How long will a crowd of idlers be content to watch a man stand on a ladder? I would stand here till the flesh dropped from my bones, through storm and hail and flood, to live.
But now the rope tightens, I can even hear it rasp as it passes over the bark, till I must stretch to keep it from throttling me.
This is not a contest of patience, then: if the crowd is not satisfied the rules are changed. But of what use is it to blame the crowd? A scapegoat is named, a festival is declared, the laws are suspended: who would not flock to see the entertainment? What is it I object to in these spectacles of abasement and suffering and death that our new regime puts on but their lack of decorum? What will my own administration be remembered for besides moving the shambles from the marketplace to the outskirts of the town twenty years ago in the interests of decency? I try to call out something, a word of blind fear, a shriek, but the rope is now so tight that I am strangled, speechless. The blood hammers in my ears. I feel my toes lose their hold. I am swinging gently in the air, bumping against the ladder, flailing with my feet. The drumbeat in my ears becomes slower and louder till it is all I can hear.
I am standing in front of the old man, screwing up my eyes against the wind, waiting for him to speak. The ancient gun still rests between his horse's ears, but it is not aimed at me. I am aware of the vastness of the sky all around us, and of the desert.

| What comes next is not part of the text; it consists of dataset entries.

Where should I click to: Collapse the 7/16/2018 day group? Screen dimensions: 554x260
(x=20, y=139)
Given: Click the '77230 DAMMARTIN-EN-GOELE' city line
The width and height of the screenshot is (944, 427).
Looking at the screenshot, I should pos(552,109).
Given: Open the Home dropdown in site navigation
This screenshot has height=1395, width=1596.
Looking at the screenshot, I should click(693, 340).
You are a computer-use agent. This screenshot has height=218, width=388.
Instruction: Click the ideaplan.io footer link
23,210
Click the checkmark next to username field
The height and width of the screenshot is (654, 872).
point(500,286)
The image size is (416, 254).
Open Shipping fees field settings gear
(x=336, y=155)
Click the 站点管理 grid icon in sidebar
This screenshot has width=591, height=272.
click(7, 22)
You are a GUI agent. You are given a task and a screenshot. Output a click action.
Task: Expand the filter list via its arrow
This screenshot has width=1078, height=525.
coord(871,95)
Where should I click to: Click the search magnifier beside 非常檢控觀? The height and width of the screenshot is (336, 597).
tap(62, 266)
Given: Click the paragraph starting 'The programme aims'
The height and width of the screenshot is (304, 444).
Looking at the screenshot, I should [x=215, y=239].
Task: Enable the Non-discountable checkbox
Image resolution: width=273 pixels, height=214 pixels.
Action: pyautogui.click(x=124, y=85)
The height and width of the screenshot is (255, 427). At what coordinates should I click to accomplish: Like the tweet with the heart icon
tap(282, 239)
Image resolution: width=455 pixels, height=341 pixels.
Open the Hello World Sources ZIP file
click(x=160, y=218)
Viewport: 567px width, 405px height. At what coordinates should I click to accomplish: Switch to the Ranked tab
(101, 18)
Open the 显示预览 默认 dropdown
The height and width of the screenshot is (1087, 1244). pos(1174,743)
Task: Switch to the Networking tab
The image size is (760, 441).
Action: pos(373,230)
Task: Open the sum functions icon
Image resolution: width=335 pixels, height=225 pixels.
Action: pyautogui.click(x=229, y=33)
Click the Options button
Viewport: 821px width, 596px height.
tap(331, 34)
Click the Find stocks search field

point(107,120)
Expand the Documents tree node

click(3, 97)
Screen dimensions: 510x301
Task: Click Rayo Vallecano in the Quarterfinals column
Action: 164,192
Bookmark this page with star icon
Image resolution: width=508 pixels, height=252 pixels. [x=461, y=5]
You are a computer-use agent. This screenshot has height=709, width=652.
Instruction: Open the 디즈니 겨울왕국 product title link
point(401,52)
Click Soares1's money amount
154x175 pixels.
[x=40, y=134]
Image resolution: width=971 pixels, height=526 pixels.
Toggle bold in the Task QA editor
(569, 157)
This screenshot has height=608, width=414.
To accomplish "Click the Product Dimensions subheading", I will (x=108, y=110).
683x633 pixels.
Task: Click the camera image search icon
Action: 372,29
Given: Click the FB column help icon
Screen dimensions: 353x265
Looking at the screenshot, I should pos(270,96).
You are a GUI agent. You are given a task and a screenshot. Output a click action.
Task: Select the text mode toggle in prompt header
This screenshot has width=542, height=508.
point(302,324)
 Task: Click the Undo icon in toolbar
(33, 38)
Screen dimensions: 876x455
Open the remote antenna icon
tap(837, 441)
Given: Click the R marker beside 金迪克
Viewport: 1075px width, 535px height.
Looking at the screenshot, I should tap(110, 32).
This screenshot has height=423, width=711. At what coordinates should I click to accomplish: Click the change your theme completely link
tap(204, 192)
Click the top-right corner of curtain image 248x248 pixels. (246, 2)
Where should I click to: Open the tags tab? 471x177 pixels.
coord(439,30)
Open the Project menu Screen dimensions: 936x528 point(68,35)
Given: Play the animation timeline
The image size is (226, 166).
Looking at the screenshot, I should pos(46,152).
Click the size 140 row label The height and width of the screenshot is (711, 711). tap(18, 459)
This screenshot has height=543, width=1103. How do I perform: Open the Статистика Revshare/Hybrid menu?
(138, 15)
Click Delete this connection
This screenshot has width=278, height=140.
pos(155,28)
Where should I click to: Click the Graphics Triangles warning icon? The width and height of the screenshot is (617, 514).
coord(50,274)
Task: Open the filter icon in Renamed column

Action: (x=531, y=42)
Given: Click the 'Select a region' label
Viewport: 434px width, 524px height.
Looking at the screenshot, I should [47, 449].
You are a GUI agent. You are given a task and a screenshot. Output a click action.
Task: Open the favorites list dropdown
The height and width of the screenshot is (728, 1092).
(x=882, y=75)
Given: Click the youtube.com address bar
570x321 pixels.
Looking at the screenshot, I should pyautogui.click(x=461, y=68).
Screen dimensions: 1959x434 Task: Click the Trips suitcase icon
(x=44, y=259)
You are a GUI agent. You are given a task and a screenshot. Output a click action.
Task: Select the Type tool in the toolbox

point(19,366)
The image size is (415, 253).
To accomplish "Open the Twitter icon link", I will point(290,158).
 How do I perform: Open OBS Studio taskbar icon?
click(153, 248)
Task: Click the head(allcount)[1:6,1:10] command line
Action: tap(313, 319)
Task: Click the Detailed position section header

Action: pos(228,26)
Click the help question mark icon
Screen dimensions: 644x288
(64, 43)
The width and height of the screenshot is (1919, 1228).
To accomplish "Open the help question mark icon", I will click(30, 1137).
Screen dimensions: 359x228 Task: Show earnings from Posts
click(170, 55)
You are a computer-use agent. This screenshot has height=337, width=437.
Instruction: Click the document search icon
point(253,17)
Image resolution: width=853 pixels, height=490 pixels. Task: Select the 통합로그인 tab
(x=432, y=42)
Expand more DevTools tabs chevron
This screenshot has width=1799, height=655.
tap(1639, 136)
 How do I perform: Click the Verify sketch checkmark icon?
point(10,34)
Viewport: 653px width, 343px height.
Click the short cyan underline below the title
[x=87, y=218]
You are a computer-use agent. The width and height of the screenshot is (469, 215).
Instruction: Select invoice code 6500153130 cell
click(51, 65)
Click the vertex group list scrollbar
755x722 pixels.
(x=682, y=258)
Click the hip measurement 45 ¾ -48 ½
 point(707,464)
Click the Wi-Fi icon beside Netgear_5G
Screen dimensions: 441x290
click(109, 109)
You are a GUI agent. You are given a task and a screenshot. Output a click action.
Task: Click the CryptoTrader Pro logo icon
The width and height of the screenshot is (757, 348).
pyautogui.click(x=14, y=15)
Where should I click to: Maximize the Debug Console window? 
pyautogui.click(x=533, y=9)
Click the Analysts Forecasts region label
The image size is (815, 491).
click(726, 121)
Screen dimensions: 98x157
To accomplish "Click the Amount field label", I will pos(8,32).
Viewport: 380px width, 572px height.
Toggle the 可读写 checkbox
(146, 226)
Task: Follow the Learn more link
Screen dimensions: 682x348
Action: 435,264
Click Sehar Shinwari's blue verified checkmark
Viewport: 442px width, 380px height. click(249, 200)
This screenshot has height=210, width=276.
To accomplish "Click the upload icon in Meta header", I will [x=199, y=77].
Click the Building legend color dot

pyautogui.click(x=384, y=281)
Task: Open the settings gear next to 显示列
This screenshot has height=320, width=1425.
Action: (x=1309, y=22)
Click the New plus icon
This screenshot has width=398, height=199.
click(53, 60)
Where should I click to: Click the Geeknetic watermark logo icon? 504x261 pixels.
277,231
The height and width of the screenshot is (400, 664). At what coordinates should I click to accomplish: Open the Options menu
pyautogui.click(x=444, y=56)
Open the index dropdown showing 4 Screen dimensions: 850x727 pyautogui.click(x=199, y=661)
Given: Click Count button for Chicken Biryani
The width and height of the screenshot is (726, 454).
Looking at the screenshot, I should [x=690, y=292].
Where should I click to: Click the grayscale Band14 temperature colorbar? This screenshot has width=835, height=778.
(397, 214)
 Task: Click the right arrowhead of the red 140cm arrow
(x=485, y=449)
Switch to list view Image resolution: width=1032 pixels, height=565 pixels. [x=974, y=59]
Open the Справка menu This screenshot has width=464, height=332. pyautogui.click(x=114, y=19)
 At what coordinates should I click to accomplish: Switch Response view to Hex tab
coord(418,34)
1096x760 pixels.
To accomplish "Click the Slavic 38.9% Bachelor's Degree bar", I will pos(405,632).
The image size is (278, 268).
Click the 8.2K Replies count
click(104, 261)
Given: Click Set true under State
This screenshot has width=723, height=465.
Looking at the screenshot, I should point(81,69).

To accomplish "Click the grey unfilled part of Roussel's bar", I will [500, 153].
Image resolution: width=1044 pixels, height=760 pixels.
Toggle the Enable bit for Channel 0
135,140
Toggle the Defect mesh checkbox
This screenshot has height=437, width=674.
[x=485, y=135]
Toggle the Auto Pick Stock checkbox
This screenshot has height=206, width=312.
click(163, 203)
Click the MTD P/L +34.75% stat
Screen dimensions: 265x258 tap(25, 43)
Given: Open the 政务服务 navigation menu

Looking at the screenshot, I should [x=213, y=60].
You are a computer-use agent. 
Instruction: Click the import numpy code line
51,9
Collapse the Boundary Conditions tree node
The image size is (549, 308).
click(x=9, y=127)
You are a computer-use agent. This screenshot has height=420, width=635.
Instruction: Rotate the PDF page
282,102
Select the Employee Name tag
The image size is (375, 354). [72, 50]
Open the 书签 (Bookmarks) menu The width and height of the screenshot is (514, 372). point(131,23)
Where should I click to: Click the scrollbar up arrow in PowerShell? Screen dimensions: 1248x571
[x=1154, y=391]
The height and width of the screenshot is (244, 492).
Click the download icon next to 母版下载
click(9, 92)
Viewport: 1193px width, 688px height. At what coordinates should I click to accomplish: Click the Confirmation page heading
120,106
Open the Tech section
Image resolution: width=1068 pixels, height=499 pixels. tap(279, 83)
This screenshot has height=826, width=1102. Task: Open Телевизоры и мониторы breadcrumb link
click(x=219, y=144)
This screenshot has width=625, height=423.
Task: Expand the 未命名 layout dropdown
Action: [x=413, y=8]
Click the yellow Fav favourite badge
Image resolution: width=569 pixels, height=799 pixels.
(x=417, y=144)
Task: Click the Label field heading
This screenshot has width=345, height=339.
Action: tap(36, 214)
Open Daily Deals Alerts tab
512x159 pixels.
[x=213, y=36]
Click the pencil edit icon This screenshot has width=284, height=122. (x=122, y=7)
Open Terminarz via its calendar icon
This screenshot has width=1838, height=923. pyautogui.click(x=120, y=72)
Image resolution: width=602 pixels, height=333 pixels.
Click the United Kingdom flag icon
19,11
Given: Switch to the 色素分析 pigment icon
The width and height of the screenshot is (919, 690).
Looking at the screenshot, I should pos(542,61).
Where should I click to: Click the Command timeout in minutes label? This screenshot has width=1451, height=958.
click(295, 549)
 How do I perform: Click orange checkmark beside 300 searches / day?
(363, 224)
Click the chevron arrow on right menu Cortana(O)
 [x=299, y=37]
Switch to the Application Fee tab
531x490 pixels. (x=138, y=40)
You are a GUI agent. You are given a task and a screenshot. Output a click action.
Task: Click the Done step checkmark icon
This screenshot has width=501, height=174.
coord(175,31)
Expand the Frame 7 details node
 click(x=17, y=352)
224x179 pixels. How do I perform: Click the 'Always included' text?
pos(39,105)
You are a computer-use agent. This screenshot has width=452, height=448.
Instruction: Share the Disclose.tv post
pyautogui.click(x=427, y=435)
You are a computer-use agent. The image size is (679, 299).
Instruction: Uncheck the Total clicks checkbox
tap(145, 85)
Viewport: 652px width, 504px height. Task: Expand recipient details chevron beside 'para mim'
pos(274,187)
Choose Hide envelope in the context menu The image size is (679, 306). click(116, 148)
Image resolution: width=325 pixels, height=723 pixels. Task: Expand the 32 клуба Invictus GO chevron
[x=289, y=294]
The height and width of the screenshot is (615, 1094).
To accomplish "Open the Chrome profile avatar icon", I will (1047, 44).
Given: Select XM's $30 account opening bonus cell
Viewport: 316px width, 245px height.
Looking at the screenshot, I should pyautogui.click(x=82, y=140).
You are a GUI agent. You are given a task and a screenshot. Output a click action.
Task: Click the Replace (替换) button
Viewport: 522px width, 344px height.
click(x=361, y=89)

I watch his lips. At any moment now he will speak: I must listen carefully to capture every syllable, so that later, repeating them to myself, poring over them, I can discover the answer to a question which for the moment has flown like a bird from my recollection.
I can see every hair of the horse's mane, every wrinkle of the old man's face, every rock and furrow of the hillside.
The girl, with her black hair braided and hanging over her shoulder in barbarian fashion, sits her horse behind him. Her head is bowed, she too is waiting for him to speak.
I sigh. "What a pity," I think. "It is too late now."
I am swinging loose. The breeze lifts my smock and plays with my naked body. I am relaxed, floating. In a woman's clothes.
What must be my feet touch the ground, though they are numb to all feeling. I stretch myself out carefully, at full length, light as a leaf. Whatever it is that has held my head so tightly slackens its grip. From inside me comes a ponderous grating. I breathe. All is well.
Then the hood comes off, the sun dazzles my eyes, I am hauled to my feet, everything swims before me, I go blank.
The word flying whispers itself somewhere at the edge of my consciousness. Yes, it is true, I have been flying.
I am looking into the blue eyes of Mandel. His lips move but I hear no words. I shake my head, and having once started find that I cannot stop.
"I was saying," he says, "now we will show you another form of flying."
"He can't hear you," someone says. "He can hear," says Mandel. He slips the noose from my neck and knots it around the cord that binds my wrists. "Pull him up."
If I can hold my arms stiff, if I am acrobat enough to swing a foot up and hook it around the rope, I will be able to hang upside down and not be hurt: that is my last thought before they begin to hoist me. But I am as weak as a baby, my arms come up behind my back, and as my feet leave the ground I feel a terrible tearing in my shoulders as though whole sheets of muscle are giving way. From my throat comes the first mournful dry bellow, like the pouring of gravel. Two little boys drop out of the tree and, hand in hand, not looking back, trot off. I bellow again and again, there is nothing I can do to stop it, the noise comes out of a body that knows itself damaged perhaps beyond repair and roars its fright. Even if all the children of the town should hear me I cannot stop myself: let us only pray that they do not imitate their elders' games, or tomorrow there will be a plague of little bodies dangling from the trees. Someone gives me a push and I begin to float back and forth in an arc a foot above the ground like a great old moth with its wings pinched together, roaring, shouting. "He is calling his barbarian friends," someone observes. "That is barbarian language you hear." There is laughter.